Exercise directions - No picture belongs in the answer, which must hold exactly the lines from the one with "Given: Click the CSDN @Fug_Lee watermark" through the final line below.

Stored entries
# # # # # # #

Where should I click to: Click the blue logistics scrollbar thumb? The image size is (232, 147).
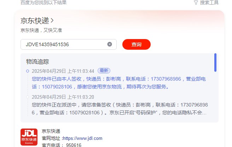click(x=215, y=62)
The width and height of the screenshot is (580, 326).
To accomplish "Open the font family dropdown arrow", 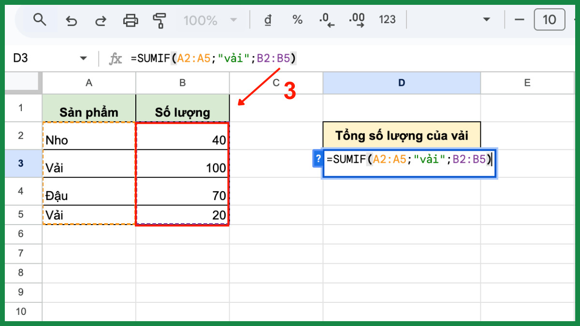I will point(486,20).
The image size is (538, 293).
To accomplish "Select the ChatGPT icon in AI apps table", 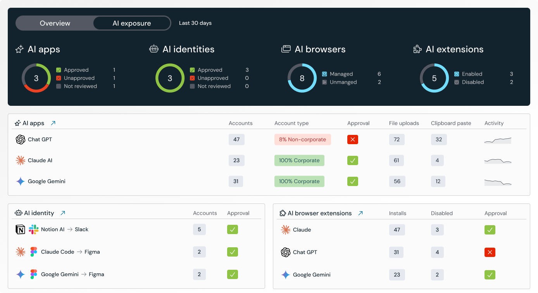I will tap(20, 140).
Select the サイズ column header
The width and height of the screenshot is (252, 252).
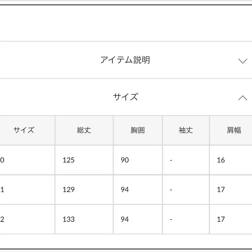pos(24,130)

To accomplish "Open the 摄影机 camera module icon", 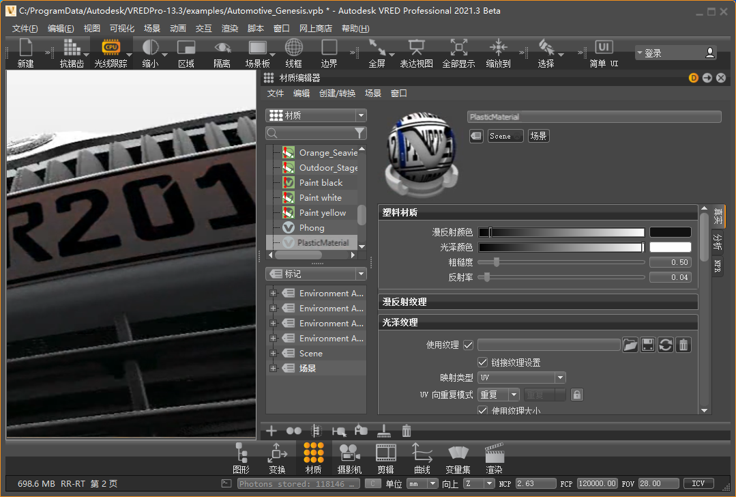I will tap(349, 453).
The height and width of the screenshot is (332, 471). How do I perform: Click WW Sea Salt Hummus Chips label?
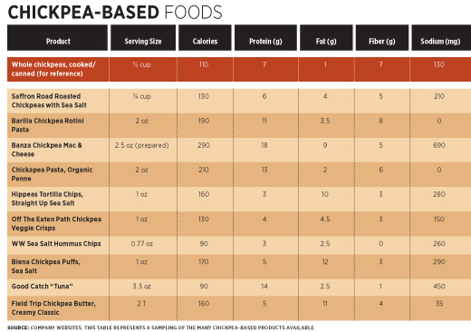[56, 244]
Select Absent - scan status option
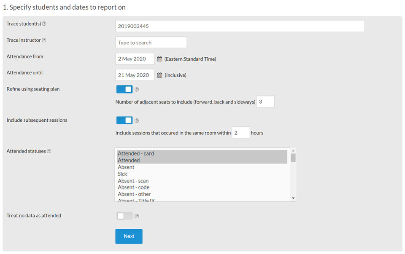405x254 pixels. coord(133,181)
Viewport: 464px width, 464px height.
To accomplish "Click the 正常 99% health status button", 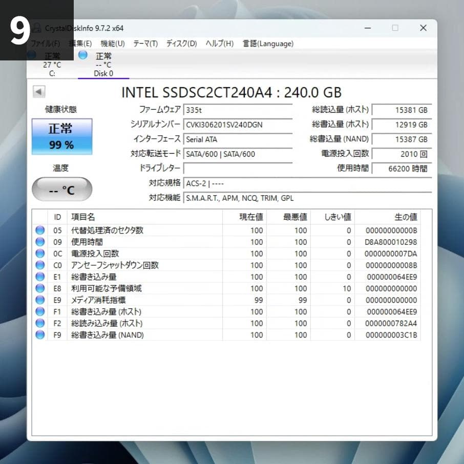I will [61, 136].
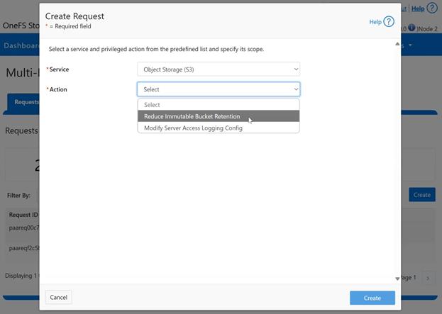Image resolution: width=442 pixels, height=314 pixels.
Task: Click the help question-mark icon in the dialog header
Action: [389, 22]
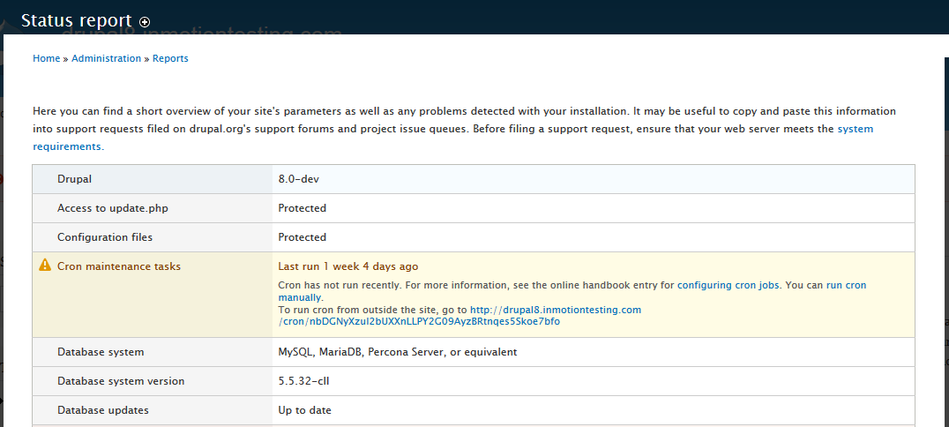Viewport: 949px width, 427px height.
Task: Go to the Home breadcrumb link
Action: 46,58
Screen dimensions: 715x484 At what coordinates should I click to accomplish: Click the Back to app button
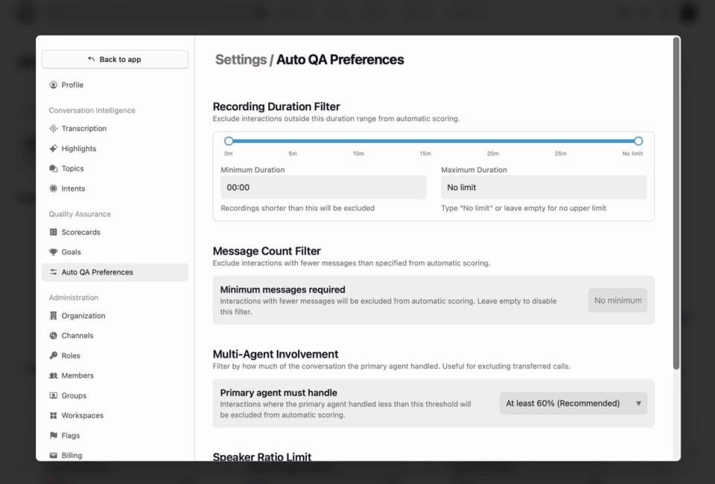pyautogui.click(x=114, y=59)
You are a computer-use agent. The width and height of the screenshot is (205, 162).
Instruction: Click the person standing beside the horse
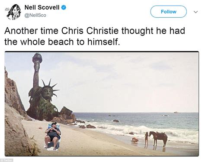[147, 139]
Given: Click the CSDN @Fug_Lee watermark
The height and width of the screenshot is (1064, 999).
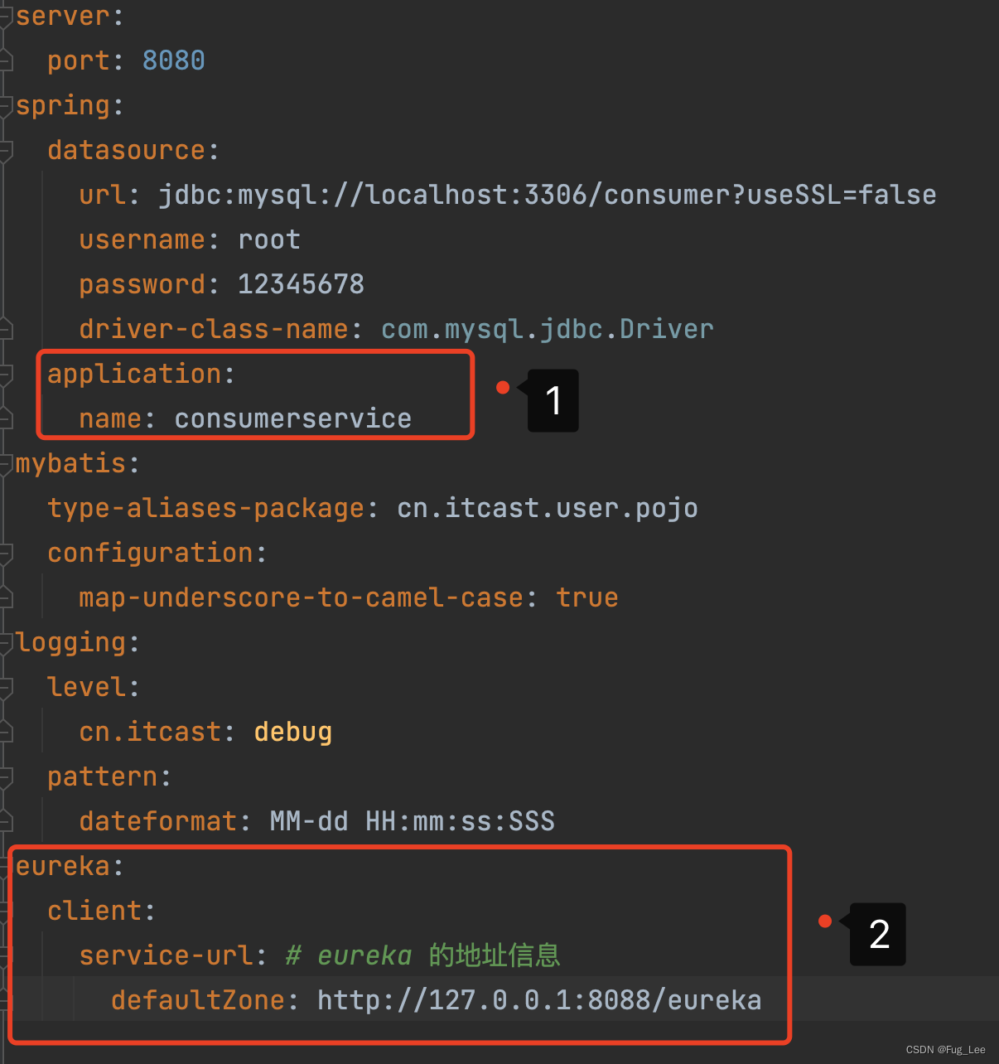Looking at the screenshot, I should pyautogui.click(x=945, y=1049).
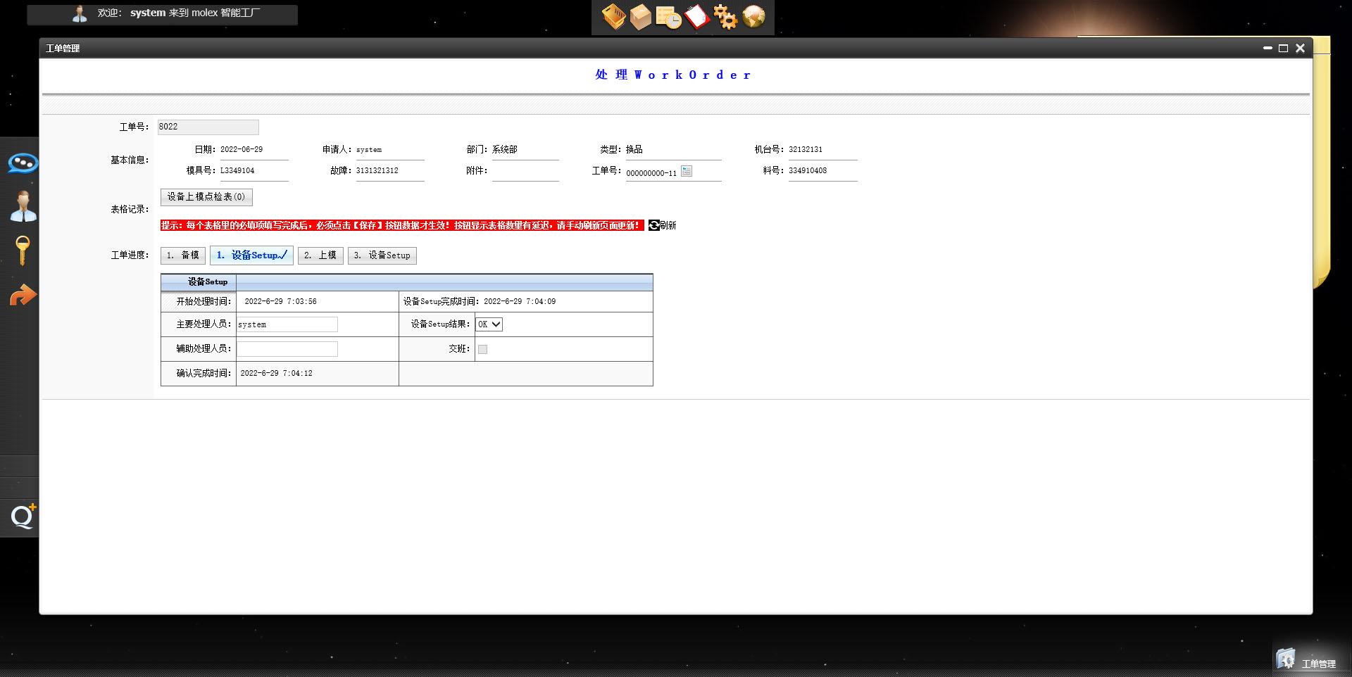Click the 刷新 refresh link
Screen dimensions: 1352x677
663,225

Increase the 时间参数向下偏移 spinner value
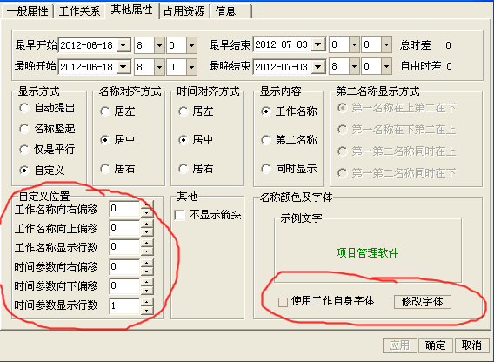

# # # # # # #

Solution -
Given: Click the CSDN @Fug_Lee watermark
The height and width of the screenshot is (1064, 999).
Looking at the screenshot, I should pyautogui.click(x=945, y=1049).
Click the 刷新 refresh link
Screen dimensions: 1352x677
663,225

Increase the 时间参数向下偏移 spinner value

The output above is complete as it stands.